*SUPPLIED DATA*
+---+

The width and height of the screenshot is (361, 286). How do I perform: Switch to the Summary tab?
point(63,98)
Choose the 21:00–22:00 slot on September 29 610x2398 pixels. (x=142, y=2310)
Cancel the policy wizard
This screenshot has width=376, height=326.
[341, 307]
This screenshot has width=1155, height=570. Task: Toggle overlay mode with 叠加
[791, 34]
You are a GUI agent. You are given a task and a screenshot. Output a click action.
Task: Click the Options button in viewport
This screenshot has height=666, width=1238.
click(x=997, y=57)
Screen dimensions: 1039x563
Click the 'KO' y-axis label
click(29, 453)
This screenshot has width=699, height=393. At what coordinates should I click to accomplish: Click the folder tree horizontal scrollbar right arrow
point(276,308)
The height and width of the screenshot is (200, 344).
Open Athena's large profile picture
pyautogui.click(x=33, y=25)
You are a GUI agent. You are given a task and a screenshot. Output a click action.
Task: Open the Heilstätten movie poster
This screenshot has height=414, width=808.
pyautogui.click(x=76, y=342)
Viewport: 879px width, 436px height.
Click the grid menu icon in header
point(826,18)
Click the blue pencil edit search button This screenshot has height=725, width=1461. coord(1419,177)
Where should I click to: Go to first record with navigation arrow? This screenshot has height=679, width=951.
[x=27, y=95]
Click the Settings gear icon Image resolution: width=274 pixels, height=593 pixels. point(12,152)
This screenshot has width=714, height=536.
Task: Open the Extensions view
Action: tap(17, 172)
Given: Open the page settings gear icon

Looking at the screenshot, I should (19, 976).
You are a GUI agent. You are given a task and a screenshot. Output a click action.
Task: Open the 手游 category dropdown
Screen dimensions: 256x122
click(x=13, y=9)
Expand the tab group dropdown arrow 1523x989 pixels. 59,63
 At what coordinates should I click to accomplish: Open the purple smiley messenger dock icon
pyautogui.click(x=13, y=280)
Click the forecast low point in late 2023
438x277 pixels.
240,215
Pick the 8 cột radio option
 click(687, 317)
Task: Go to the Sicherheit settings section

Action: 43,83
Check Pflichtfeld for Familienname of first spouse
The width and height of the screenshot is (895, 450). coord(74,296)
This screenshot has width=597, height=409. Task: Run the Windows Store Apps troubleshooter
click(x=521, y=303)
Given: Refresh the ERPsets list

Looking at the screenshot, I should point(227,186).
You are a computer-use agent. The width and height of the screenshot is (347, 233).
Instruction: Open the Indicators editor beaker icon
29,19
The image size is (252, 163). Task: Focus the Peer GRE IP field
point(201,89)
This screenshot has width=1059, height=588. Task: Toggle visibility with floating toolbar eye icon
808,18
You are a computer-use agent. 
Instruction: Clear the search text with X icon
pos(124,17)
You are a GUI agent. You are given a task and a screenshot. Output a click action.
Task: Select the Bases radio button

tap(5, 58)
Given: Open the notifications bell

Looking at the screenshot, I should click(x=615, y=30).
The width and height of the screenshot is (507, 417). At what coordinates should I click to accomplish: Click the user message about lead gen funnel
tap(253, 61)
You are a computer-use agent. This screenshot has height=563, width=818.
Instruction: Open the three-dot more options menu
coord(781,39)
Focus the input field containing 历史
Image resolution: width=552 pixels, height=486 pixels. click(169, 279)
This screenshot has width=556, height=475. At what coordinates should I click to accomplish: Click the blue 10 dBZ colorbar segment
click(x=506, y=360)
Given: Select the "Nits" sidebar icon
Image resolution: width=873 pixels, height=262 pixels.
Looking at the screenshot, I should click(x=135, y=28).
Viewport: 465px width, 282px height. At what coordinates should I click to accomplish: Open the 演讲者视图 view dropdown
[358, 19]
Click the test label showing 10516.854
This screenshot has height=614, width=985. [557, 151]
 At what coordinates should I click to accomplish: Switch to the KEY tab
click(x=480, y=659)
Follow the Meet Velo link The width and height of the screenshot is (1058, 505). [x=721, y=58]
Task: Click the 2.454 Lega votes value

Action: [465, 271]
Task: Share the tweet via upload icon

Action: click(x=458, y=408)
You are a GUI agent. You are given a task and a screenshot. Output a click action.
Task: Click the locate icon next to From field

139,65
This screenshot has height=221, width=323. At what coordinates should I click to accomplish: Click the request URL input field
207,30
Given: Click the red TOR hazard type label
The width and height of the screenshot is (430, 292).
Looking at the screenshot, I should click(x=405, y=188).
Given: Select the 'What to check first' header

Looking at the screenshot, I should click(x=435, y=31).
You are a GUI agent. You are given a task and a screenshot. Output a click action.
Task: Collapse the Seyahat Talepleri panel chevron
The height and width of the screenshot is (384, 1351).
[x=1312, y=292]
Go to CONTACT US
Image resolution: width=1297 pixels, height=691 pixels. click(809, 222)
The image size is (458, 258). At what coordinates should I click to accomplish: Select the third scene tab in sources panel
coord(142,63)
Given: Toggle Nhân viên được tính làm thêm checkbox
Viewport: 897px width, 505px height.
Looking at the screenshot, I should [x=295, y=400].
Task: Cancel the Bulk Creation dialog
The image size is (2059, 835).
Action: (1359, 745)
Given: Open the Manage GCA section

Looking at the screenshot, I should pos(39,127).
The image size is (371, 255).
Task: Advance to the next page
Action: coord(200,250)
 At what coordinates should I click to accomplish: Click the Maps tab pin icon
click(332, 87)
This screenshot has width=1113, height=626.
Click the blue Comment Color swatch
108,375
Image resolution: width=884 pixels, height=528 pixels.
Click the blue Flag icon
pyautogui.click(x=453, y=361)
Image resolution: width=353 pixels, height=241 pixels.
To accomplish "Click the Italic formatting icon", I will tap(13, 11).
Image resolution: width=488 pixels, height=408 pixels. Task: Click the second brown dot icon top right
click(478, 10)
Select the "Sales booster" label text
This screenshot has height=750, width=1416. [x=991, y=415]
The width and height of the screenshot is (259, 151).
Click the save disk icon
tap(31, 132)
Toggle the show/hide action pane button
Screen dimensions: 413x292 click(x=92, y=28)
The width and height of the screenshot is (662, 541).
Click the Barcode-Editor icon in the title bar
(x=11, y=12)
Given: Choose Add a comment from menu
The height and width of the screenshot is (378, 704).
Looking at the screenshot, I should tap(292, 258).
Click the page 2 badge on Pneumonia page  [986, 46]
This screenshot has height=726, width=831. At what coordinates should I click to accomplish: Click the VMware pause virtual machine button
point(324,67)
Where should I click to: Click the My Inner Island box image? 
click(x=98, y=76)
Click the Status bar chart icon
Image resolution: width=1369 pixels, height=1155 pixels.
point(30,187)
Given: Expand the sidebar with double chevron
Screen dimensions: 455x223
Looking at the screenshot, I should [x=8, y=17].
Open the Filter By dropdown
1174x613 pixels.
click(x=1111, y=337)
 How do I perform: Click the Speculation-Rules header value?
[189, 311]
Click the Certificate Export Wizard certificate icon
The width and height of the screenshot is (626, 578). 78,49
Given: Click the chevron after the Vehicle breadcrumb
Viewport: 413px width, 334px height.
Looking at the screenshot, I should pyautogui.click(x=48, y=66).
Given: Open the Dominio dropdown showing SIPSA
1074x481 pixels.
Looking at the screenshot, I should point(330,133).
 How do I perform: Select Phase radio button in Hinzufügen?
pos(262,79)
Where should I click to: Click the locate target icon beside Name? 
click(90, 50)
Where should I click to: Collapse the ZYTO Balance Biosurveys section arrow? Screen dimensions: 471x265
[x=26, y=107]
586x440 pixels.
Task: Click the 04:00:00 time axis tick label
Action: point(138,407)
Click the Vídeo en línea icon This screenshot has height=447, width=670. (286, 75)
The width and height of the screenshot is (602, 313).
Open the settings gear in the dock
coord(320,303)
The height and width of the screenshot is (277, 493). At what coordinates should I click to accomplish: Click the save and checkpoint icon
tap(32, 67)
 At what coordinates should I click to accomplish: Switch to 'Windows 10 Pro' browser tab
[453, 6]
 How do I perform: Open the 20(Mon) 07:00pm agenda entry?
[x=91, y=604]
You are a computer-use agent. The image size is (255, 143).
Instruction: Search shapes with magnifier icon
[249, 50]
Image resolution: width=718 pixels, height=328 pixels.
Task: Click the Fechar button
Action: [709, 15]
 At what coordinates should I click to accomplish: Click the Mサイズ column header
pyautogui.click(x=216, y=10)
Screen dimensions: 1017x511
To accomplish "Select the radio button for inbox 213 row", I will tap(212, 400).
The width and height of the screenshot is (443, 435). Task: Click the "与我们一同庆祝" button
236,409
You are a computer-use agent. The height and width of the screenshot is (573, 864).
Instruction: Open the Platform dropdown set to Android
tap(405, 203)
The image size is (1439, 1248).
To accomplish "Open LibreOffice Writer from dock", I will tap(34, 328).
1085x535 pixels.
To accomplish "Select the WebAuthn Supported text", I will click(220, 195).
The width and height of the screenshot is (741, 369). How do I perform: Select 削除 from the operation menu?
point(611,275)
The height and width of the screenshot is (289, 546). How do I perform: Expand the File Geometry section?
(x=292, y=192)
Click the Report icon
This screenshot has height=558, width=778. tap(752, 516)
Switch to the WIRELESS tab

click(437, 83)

+---+

*EXERCISE DESCRIPTION*
Copy the data above word for word, from its first line down to and including the line containing "Action: 43,83".

*OUTPUT BELOW*
The width and height of the screenshot is (361, 286). How do I perform: Switch to the Summary tab?
point(63,98)
Choose the 21:00–22:00 slot on September 29 610x2398 pixels. (x=142, y=2310)
Cancel the policy wizard
This screenshot has width=376, height=326.
[341, 307]
This screenshot has width=1155, height=570. Task: Toggle overlay mode with 叠加
[791, 34]
You are a GUI agent. You are given a task and a screenshot. Output a click action.
Task: Click the Options button in viewport
This screenshot has height=666, width=1238.
click(x=997, y=57)
Screen dimensions: 1039x563
Click the 'KO' y-axis label
click(29, 453)
This screenshot has width=699, height=393. At what coordinates should I click to accomplish: Click the folder tree horizontal scrollbar right arrow
point(276,308)
The height and width of the screenshot is (200, 344).
Open Athena's large profile picture
pyautogui.click(x=33, y=25)
You are a GUI agent. You are given a task and a screenshot. Output a click action.
Task: Open the Heilstätten movie poster
This screenshot has height=414, width=808.
pyautogui.click(x=76, y=342)
Viewport: 879px width, 436px height.
Click the grid menu icon in header
point(826,18)
Click the blue pencil edit search button This screenshot has height=725, width=1461. coord(1419,177)
Where should I click to: Go to first record with navigation arrow? This screenshot has height=679, width=951.
[x=27, y=95]
Click the Settings gear icon Image resolution: width=274 pixels, height=593 pixels. point(12,152)
This screenshot has width=714, height=536.
Task: Open the Extensions view
Action: tap(17, 172)
Given: Open the page settings gear icon

Looking at the screenshot, I should (19, 976).
You are a GUI agent. You are given a task and a screenshot. Output a click action.
Task: Open the 手游 category dropdown
Screen dimensions: 256x122
click(x=13, y=9)
Expand the tab group dropdown arrow 1523x989 pixels. 59,63
 At what coordinates should I click to accomplish: Open the purple smiley messenger dock icon
pyautogui.click(x=13, y=280)
Click the forecast low point in late 2023
438x277 pixels.
240,215
Pick the 8 cột radio option
 click(687, 317)
Task: Go to the Sicherheit settings section

Action: 43,83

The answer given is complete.